On Tue, Jan 19, 2016 at 3:14 PM, James Page <[email protected]> wrote: > > I think this is a dangerous behaviour to introduce to Juju; a hook error > should be a signal to an end user that something really bad happened, and > that they need to dig in further (preferably with points from status > messages); if the function that a hook is performing is re-tryable, that > needs to be handled in charm and not by Juju IMHO. >
There are a few problems with this. 0) The function that a hook is performing *must* be retryable anyway. Hooks need to be idempotent; we guarantee at-least-once execution, not at-most-once. 1) As a user, what a hook error means in practice is "retry the hook" (good thing all those hooks are idempotent...). Most users aren't in a position to debug their charm if it goes wrong, so their only actual interaction is basically a thoughtless pavlovian response, the absence of which can leave an environment needlessly hosed until a human notices it. May as well automate it for better UX *and* happier outcomes. 2) In any given hook, the ratio of known errors to possible errors is approximately 0:1 [0]. Those infinitesimally few known errors should indeed set statuses before failing out (even if you have to look in status history to see them); but we have to be mindful of the vast majority of cases, where we have *no idea* what could have gone wrong. And in that case, the only functional response is to retry -- some unknown errors may be fatal, but to *assume* they are risks locking up the system on every transient blip. 3) Finally, now that you have the choice, I'd advise against in-hook retries: (i) the longer you sit in one hook retrying, the longer all colocated units are blocked [1]; and (ii) delegating the retries to the infrastructure lets you write much much cleaner code [2]. Are there any concerns that I've missed?

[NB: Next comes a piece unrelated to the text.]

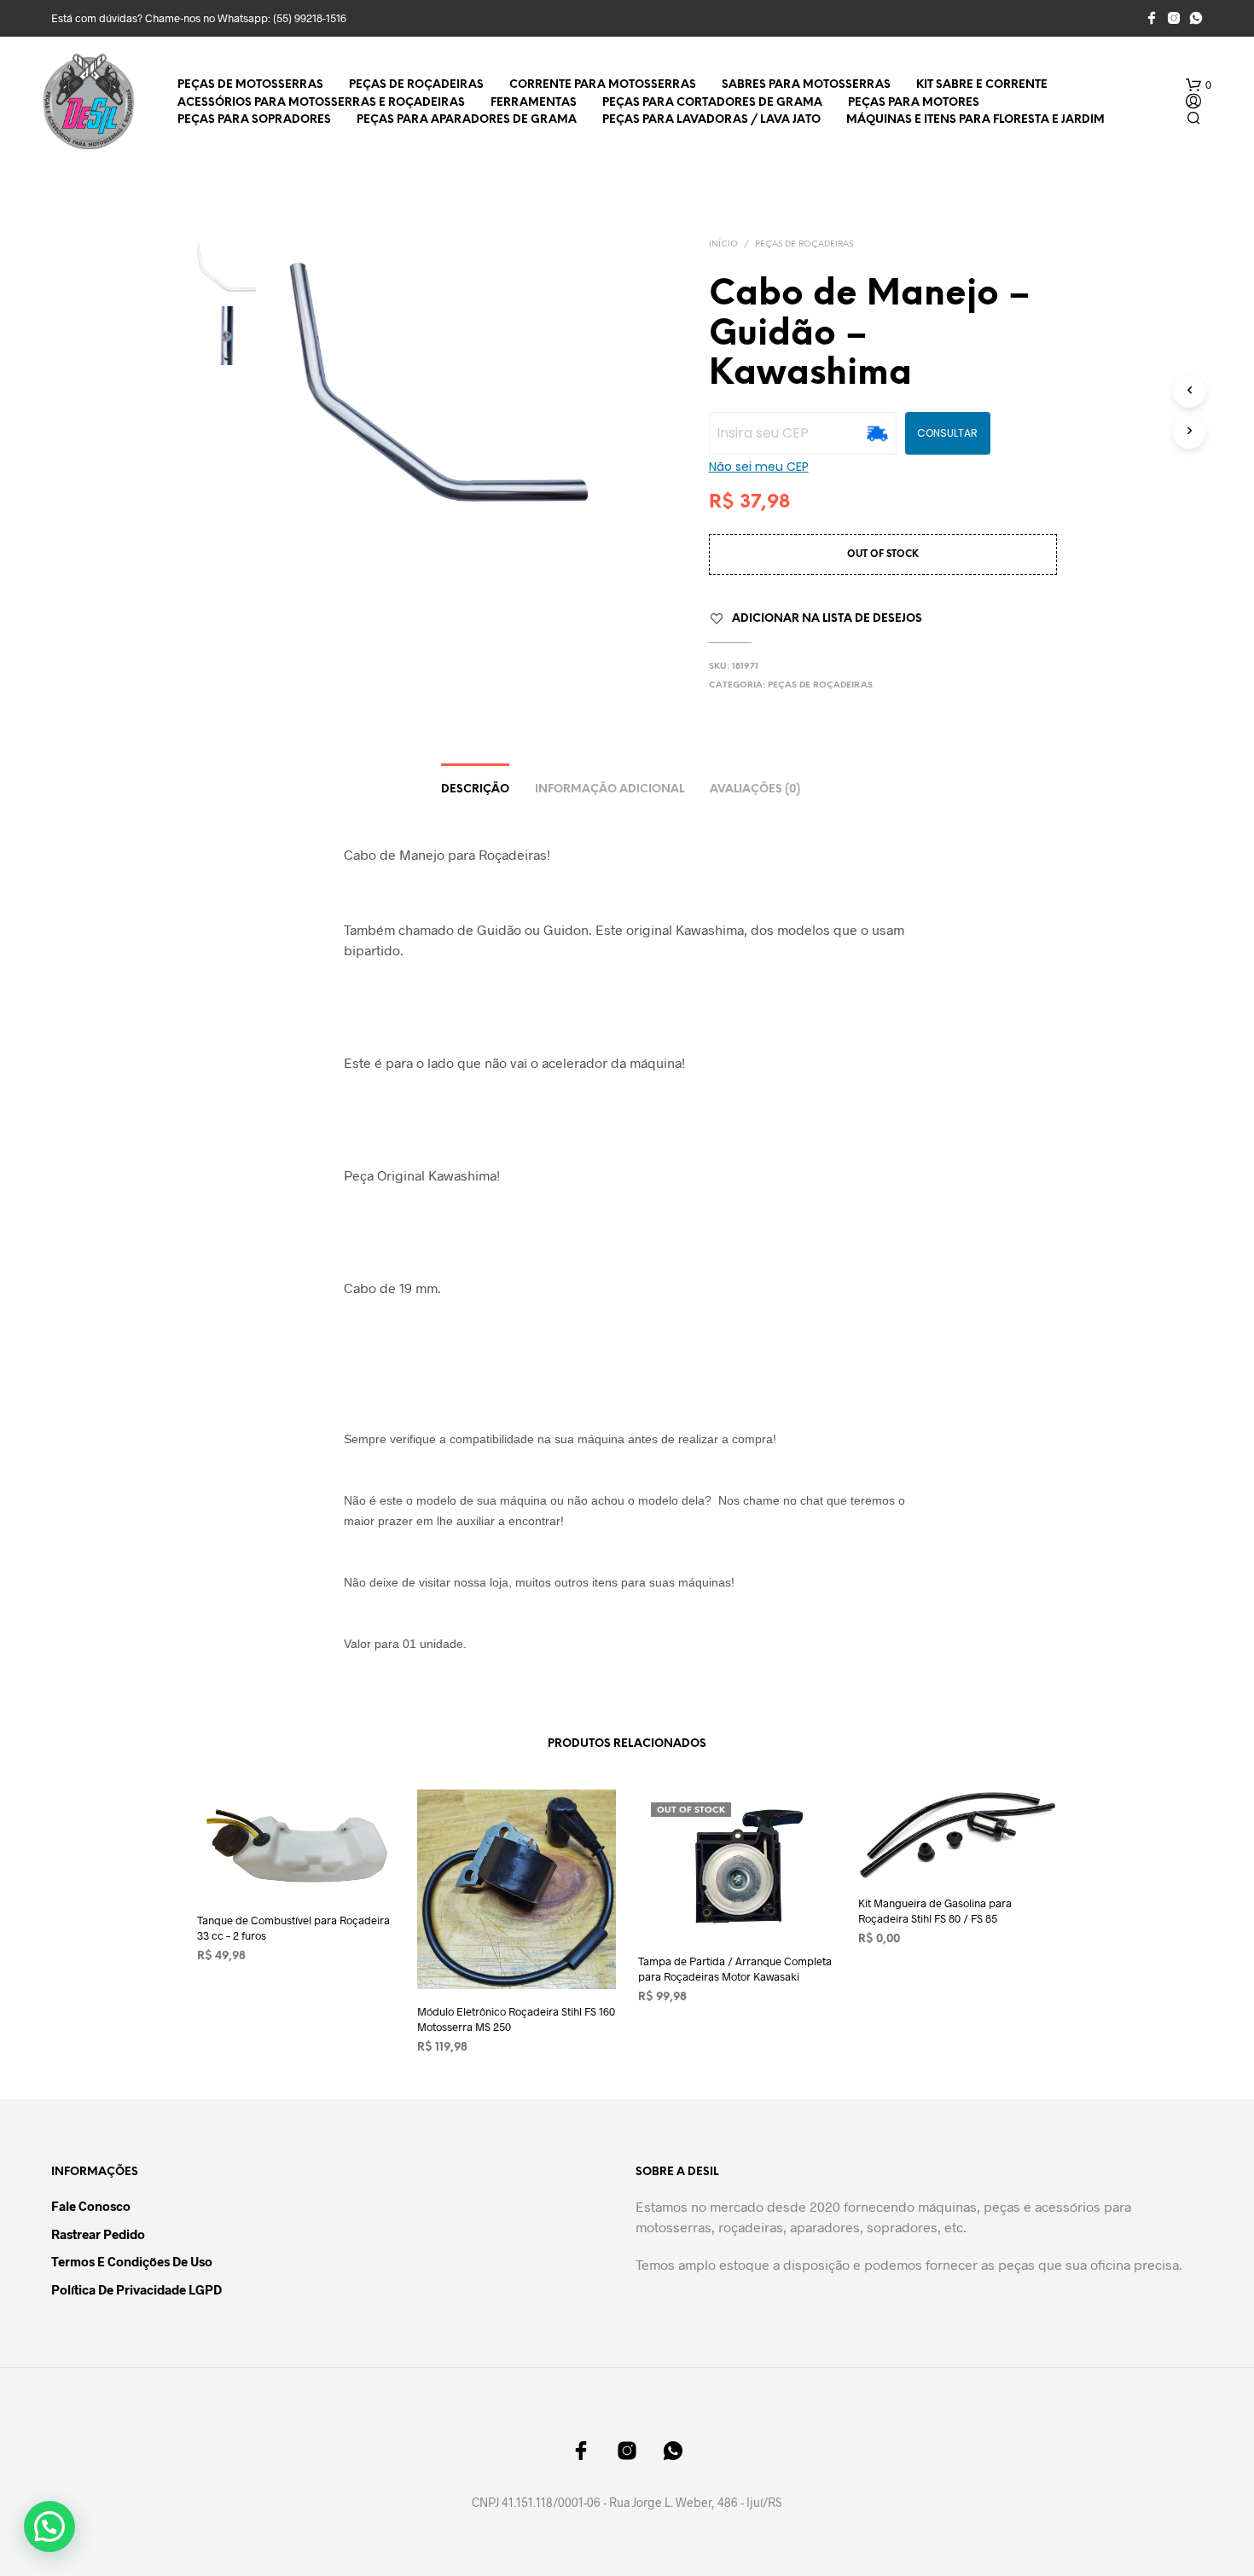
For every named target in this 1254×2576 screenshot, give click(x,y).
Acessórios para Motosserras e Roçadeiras (321, 102)
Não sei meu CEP (759, 466)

Specifically I was testing some changes to the odl-controller charm; this > feature covered up a race in the charm hook code accessing the API of ODL, > which I failed to notice the first few times I deployed (not paying > attention due to multi-tasking), and then had me scratching my head as to > what was going on when I started to notice the hook failure. > You say "covered up a race", I say "automatically resolved the problem for you" :-). Cheers William [0] this applies to any code really, inside or outside juju, it's not specific to hooks at all. [1] and while it may not be *common* I'm pretty sure it'd be *possible* for a hook to deadlock like this; would prefer not to encourage that. [2] this is also widely applicable: adding retry logic *within* an idempotent operation is basically always worse than building independent operation-retrying infrastructure and reusing that where necessary.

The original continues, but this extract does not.